The Warriors end of season celebrations will be under heavy watch by management says CEO Jim Doyle. Photo / Getty
The Warriors end of season celebrations will be under heavy watch by management says CEO Jim Doyle. Photo / Getty

There's something about end-of-season celebrations in professional sports that continues to be clouded in a veil of mystery.

For the Chiefs, however, that's no longer the case.

Since their veil was lifted, and the story spiraled out of control, sporting clubs around the country have been forced to re-think how they go about their offseason antics with Warriors chief executive Jim Doyle assuring the public that the Warriors will not be the next team to fall short.

Speaking to Tony Veitch on Newstalk ZB, Doyle said their end of year festivities were so rigorously monitored by the club that even the smallest details were taken care of.

"One of the things we talk about internally is the brand and reputation and not damaging that, and sponsors, who are a part of that organisation," Doyle said.

"So you make sure you know a significant amount of the detail from start to finish."

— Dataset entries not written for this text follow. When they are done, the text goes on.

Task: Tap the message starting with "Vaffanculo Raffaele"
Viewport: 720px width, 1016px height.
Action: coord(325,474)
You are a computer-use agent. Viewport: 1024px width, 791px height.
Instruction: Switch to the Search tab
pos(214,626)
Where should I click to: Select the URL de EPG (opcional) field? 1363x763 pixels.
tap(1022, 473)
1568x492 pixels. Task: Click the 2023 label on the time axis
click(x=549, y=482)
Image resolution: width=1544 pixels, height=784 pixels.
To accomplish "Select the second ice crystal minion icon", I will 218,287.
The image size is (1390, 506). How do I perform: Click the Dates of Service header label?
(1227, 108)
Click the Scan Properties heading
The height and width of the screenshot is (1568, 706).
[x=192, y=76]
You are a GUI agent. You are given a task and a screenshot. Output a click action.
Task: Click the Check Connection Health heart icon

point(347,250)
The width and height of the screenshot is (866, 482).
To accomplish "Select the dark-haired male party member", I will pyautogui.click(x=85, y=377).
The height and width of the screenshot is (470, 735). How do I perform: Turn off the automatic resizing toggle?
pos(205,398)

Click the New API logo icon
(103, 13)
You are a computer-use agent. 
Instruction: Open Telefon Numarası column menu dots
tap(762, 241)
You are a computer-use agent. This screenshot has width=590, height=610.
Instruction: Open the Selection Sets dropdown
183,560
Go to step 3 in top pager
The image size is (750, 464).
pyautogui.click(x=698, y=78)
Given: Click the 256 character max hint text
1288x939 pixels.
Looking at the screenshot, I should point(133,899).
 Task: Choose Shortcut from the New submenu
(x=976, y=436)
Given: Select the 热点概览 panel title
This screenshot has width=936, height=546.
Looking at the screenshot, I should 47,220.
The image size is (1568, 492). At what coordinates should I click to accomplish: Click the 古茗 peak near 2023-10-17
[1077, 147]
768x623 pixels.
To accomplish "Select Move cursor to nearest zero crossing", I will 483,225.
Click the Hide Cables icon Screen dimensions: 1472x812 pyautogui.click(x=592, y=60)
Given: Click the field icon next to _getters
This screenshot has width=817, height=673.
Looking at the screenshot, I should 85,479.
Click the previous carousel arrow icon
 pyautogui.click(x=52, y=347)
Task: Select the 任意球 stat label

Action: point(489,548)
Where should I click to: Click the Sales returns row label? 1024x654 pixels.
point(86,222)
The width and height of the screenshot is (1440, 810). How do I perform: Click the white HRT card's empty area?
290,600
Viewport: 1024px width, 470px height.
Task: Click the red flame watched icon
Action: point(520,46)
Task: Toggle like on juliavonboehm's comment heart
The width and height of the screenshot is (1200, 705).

Doyle said when the Warriors held end of year functions, it was always a private affair with only players invited.

No members of the public or other players are allowed to attend, and all Warriors players are banned from using mobile phones. A trend seen most commonly in the United States when players' mobile devices are turned in at the start of the night.

Doyle also said the club would approach law enforcement to help protect players who wanted to take celebrations late into the night.

"We might ask an off-duty police officer or two to go with the players if they do want to go into town," he said.

"You've got to make sure it's extremely well managed. You've got to make sure that it's really private, that the players are very aware.

"We manage each different eventuality of what can take place."

Even taxi cabs were placed under heavy scrutiny.

Doyle said they wouldn't let players take private cabs, but would call on people they trust to come and pick the players up.

Steps the club will continue to take as they know they are constantly in the spotlight both on and off the field.